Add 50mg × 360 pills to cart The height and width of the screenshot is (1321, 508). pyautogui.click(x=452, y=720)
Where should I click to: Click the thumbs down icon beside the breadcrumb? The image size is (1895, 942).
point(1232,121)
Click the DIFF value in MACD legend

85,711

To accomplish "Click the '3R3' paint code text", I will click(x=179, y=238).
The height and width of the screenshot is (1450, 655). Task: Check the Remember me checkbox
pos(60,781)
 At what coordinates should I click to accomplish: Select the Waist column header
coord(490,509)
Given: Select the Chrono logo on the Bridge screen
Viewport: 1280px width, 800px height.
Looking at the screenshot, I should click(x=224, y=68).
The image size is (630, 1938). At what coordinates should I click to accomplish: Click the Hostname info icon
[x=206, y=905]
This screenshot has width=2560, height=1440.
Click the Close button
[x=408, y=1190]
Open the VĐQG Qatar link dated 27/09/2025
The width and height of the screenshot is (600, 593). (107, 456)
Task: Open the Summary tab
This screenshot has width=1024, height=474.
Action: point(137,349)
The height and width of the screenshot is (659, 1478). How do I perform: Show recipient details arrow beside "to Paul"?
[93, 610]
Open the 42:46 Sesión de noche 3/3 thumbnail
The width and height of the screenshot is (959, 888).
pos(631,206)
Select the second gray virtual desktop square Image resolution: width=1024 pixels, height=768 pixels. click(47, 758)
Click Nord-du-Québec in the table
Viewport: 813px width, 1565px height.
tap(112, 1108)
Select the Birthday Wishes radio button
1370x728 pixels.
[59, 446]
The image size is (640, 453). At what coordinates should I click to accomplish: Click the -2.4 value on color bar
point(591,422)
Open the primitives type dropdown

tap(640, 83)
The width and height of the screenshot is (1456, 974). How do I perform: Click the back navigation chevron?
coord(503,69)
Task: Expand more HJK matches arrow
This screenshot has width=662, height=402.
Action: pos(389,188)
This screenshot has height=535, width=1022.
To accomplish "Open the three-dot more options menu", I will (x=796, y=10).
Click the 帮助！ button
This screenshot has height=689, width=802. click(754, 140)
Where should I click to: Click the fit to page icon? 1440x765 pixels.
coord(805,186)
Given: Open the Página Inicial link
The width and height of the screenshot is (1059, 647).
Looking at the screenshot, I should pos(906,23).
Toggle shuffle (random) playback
- - - -
#### [Goal of the exercise]
What is the number of lines above that contain the word "Given"? Answer with that number only.

#### [Completed task]
2